_Task requirements:_ Return, word for word, the part of the ferrite core post below that runs from "I have a couple" to "with noise filtering.".

_Given passage:_
▽

I have a couple of ferrite beads that are advertised as effective for suppressing conductive noise around 150kHz. I'm trying to monitor their actual performance with noise filtering.

ferrite core with wires attached to winding

In my set up I have a ferrite core which I made a number of turns on. I connected the signal from my signal generator and one channel of the oscilloscope to one end of the wire to monitor the input.

On the other end of the winding, another channel of the oscilloscope is connected to monitor the output.

I then conducted a signal sweep from 1kHz to 1MHz and monitored the input and output as shown; input is red, output is blue.

schematic where input stays relatively steady whilst output has a slight peak above the input, and then asymptotically decreases towards a lower level below it

It is noticeable that there is a signal increase at approximately 40kHz before peak at 105Khz and a decrease.

△

_Raw data:_
▽

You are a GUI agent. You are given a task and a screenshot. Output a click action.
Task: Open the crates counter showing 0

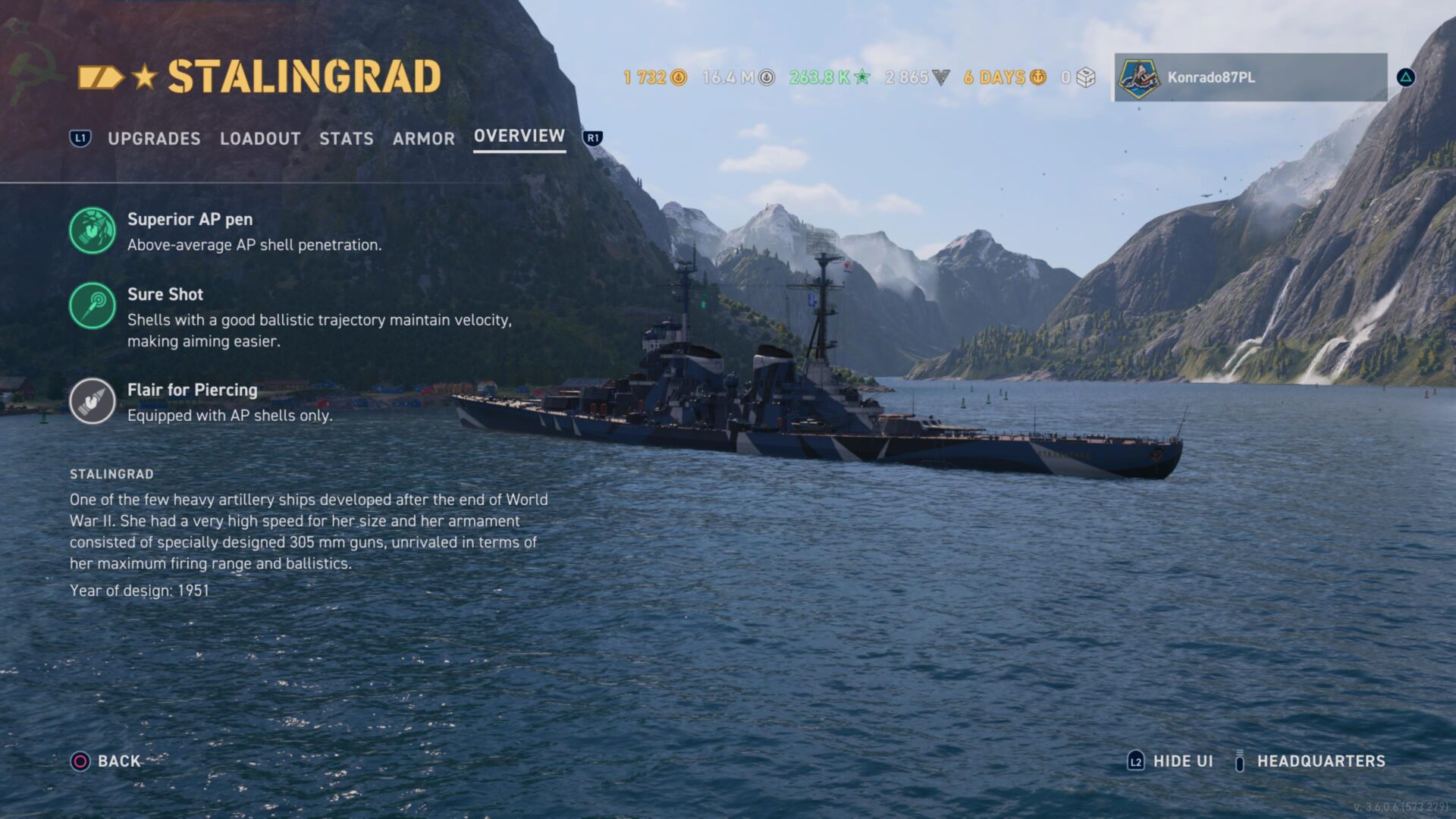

△

_Response to the exercise:_
I have a couple of ferrite beads that are advertised as effective for suppressing conductive noise around 150kHz. I'm trying to monitor their actual performance with noise filtering.